We Care Food Pantry has launched a permanent centre at 50 Friendly Street, Deptford to provide people with essentials such as food, toiletries and baby milk.
The project is funded by Kath’s Place, a charity shop above the food bank which sells clothes, books, records and bric-a-brac.
The hub also offers advice and support for people in the area who are struggling.
Raymond Woolford, co-founder of We Care, said: “We have been delighted with the way the community has come together to support this community project.
“People do not seem to realise that many in our community are self-employed or running small businesses with zero access to public funds or the magic money tree.
“Many are on low pay or getting huge cuts to their weekly or monthly wages, up to 30 per cent or 40 per cent, and this 30 per cent is often what people need for food.
“Our food pantry welcomes everyone struggling to put food on the table. You do not need to feel any shame seeking help and support.
“Winter and Christmas is going to be tough for all Londoners. We Care will step up to the mark and do our best to feed all people and their pets that seek our help this bleak Christmas.”
People can get a weekly shop for a small contribution each time and just a £1 membership fee per year, and it is not necessary to have a voucher or a referral.
The charity is not funded by the government or the council and runs on volunteers and donations.
The centre also runs a project to help people with high energy bills which have increased for many during lockdown.
The scheme aims to help reduce gas and electricity costs and, if they are successful, participants can earn £20 for taking part.
There are plans to add a community kitchen and cafe once funds have been raised.
The kitchen will be available for people who do not have access to somewhere to cook, with surplus food being sold in the cafe.
The charity has been extremely busy during lockdown, despite not having a base.
Sky-rocketing rents had pushed them out of their previous location in Deptford, so the operation was run out of people’s kitchens and front rooms over the summer.

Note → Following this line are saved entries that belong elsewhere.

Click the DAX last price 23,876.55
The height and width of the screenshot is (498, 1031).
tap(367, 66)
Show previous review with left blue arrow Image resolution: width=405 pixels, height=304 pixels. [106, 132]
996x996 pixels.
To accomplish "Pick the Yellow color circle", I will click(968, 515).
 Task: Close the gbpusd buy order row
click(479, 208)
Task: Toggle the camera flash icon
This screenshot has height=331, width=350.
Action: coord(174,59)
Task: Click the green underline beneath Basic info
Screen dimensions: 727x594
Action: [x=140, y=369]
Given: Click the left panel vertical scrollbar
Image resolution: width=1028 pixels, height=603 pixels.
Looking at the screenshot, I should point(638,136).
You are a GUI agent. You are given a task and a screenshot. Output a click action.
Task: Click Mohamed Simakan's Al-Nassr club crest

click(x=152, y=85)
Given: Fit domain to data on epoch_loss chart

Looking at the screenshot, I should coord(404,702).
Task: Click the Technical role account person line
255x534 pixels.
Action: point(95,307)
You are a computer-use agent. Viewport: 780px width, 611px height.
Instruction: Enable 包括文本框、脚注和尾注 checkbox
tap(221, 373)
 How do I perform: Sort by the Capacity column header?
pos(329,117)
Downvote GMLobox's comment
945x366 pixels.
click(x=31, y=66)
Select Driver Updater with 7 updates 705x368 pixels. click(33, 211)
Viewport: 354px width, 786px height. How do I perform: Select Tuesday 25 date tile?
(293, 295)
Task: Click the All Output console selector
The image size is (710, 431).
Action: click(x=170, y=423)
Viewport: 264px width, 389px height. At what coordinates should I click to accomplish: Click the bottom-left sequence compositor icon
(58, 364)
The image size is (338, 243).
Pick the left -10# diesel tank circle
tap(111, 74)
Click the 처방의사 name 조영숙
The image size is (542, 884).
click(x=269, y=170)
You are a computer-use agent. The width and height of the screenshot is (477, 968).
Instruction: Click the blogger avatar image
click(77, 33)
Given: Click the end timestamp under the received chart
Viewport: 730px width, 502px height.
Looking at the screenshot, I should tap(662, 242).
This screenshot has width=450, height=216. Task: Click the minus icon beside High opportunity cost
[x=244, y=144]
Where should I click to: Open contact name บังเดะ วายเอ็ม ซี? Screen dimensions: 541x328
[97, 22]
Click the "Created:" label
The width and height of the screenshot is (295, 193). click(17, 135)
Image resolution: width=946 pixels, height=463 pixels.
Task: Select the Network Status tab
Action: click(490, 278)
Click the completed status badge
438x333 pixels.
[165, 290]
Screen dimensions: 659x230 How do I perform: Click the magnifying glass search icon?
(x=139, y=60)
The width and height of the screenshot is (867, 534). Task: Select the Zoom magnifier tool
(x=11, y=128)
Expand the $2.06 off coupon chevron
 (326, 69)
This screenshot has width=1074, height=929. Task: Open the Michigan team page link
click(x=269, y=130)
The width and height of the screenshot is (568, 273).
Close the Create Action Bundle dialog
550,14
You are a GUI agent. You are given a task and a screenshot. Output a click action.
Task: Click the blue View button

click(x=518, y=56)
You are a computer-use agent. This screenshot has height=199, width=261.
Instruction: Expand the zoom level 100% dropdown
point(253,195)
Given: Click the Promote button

Job losses and salary cuts meant that the service went from feeding around 30 families to almost 5000.
Delivery drivers were matched with a household who they would deliver to every week in order to build a relationship and support.
Recipients include refugees and the elderly as well as those whose children were no longer given a meal each day at school.
We Care was founded in 2014 as a grassroots independent food bank and part of the Kath Dugan Equality & Civil Rights Network.